To make this feasible,
we have described how to efficiently store this information in numerical tables,
and have described a fundamental algorithm for simplification of tree sequences.
Conceptually, recording of genealogical and recombination events
can happen independently of the details of simulation;
for this reason, we provide a well-defined and well-tested API in Python
for use in other code bases (a C API is also planned).
The idea of storing genealogical information to speed up simulations is not new.
It was implemented completely in AnA-FiTS~\citep{aberer2013rapid},
but without the critical step of discarding irrelevant genealogical information.
A similar but much more limited method for
discarding this information also appears in \citet{padhukasahasram2008exploring}.
The tree sequences produced by default by this method
are very compact, storing genotype \emph{and} genealogical information
in a small fraction of the space taken by a compressed VCF file.
The format also allows highly efficient processing for downstream analysis.

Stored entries
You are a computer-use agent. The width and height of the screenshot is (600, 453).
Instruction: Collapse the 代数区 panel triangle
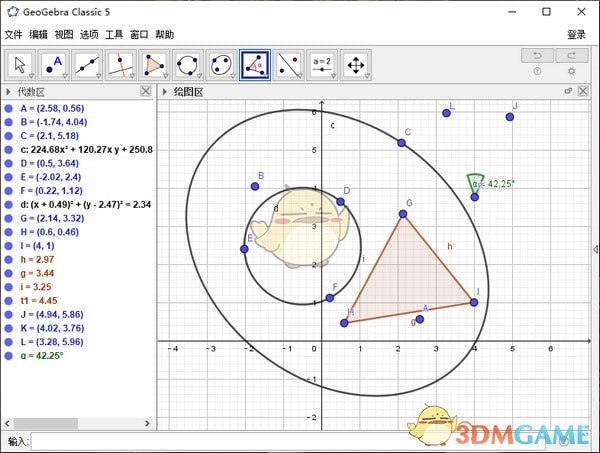[7, 91]
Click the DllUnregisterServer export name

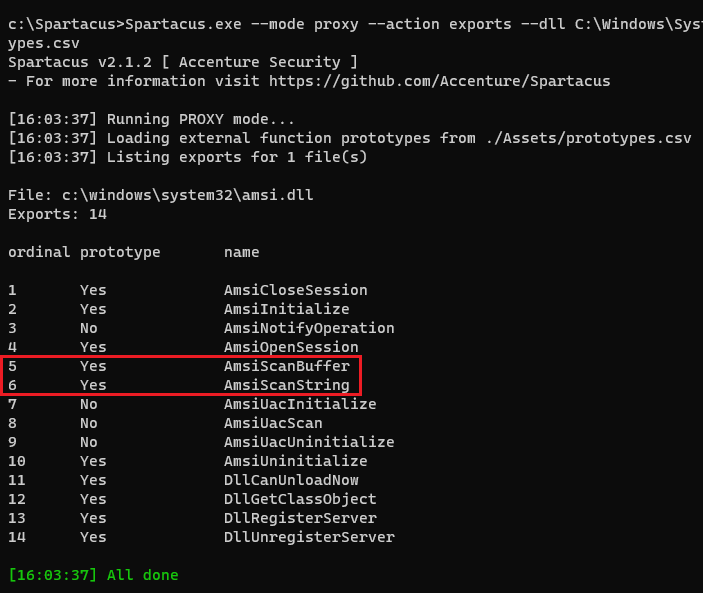(309, 537)
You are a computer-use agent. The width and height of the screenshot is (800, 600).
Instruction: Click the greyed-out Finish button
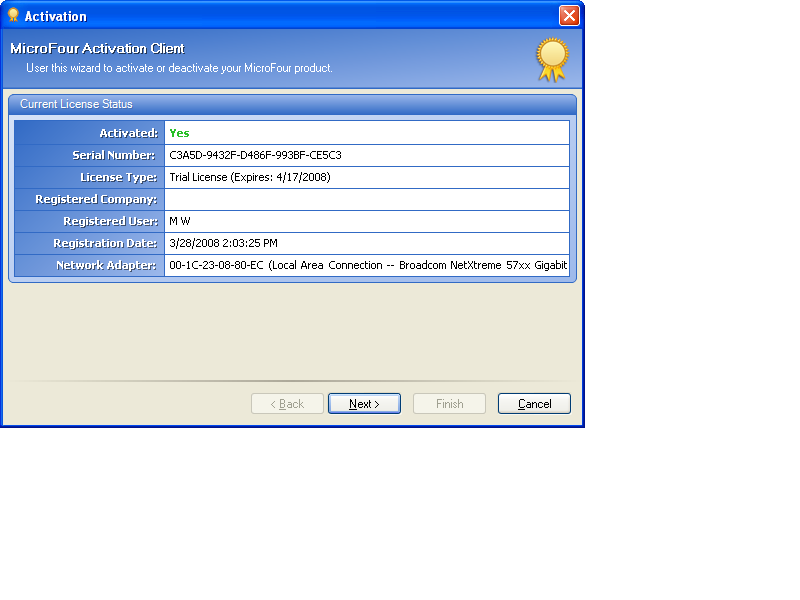pyautogui.click(x=449, y=404)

## What to do
In two sentences, what does the passage on storing genealogical information in tree sequences say?

## Response to this exercise
The work describes how to store genealogical information efficiently in numerical tables and a fundamental algorithm for simplifying tree sequences, and it provides a well-tested Python API for other code bases, with a C API planned. Storing genealogical information to speed up simulations was already implemented in AnA-FiTS, though without discarding irrelevant information, and the tree sequences this method produces take a small fraction of the space of a compressed VCF file and allow highly efficient downstream processing.